*What is required*
Output each line of the data below exactly, omitting any image.

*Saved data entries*
##############################

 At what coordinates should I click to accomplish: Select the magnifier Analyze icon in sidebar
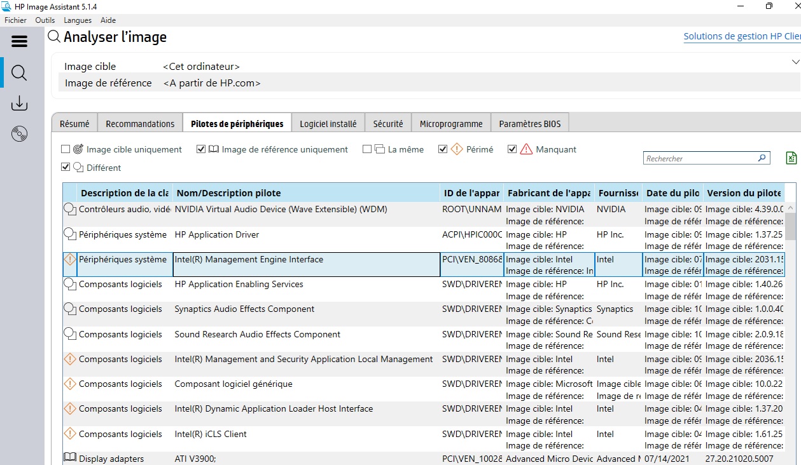point(19,72)
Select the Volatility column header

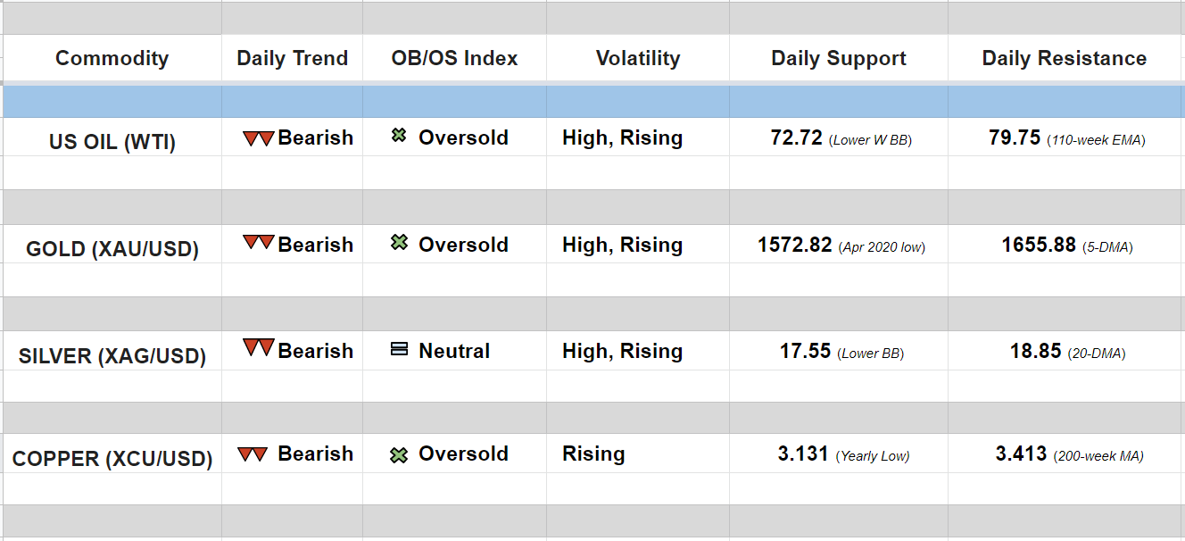click(x=637, y=59)
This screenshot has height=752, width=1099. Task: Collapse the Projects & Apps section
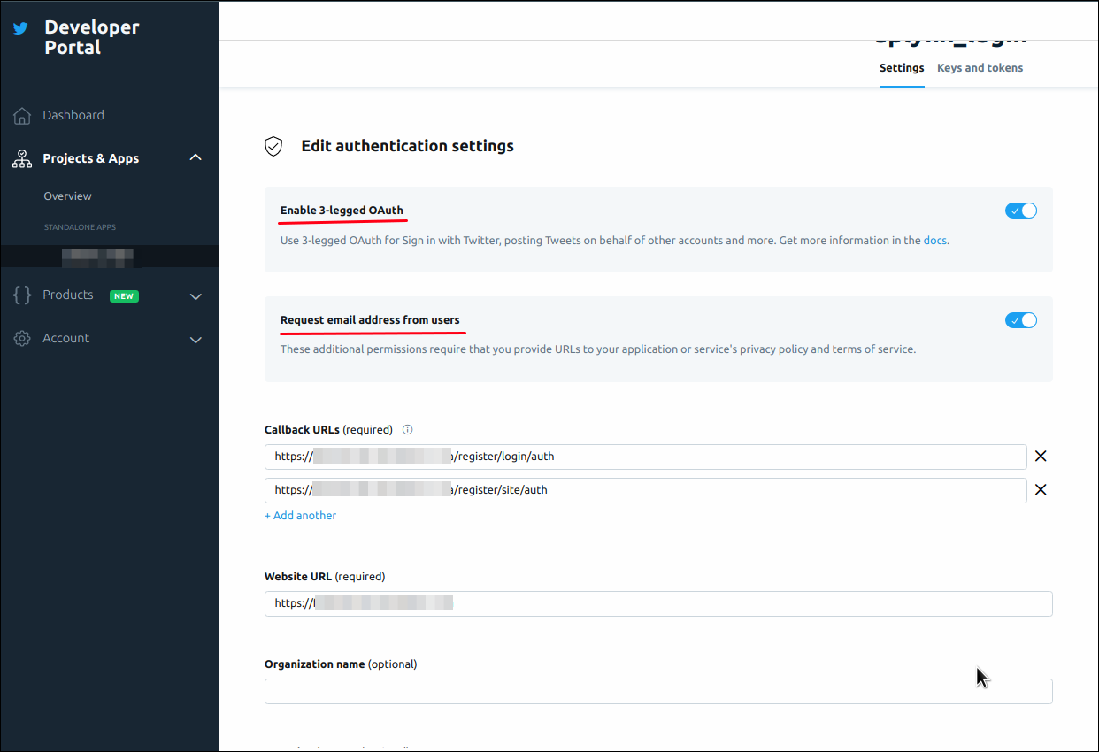(x=196, y=158)
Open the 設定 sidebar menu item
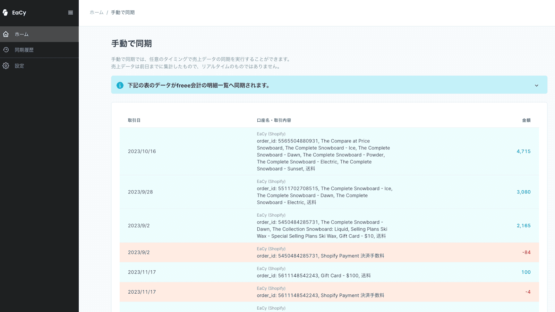This screenshot has height=312, width=555. [19, 66]
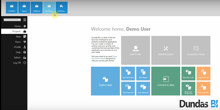Toggle the hamburger menu icon
Image resolution: width=220 pixels, height=110 pixels.
(x=25, y=20)
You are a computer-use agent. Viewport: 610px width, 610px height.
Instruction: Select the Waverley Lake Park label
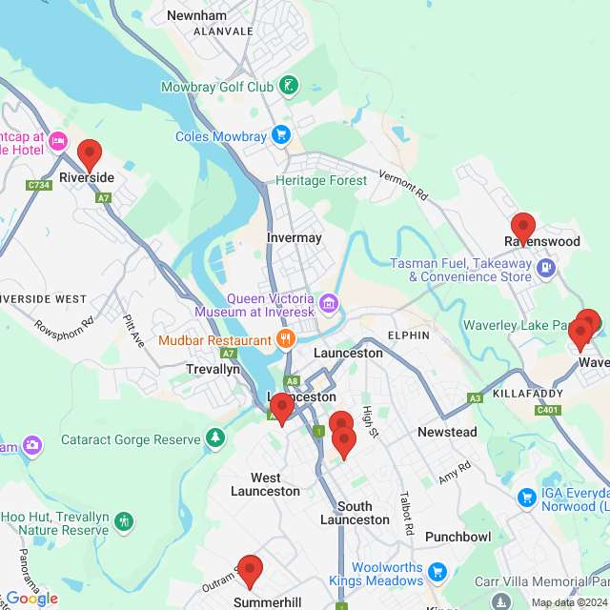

##############################

*Solved problem*
 At what coordinates should I click to accomplish: Select the magnifier Analyze icon in sidebar
point(19,72)
Select the Volatility column header

click(x=637, y=59)
This screenshot has height=752, width=1099. Task: Collapse the Projects & Apps section
(x=196, y=158)
Open the 設定 sidebar menu item
This screenshot has height=312, width=555. [19, 66]
Toggle the hamburger menu icon
Image resolution: width=220 pixels, height=110 pixels.
(x=25, y=20)
You are a computer-use agent. Viewport: 610px width, 610px height.
Instruction: Select the Waverley Lake Park label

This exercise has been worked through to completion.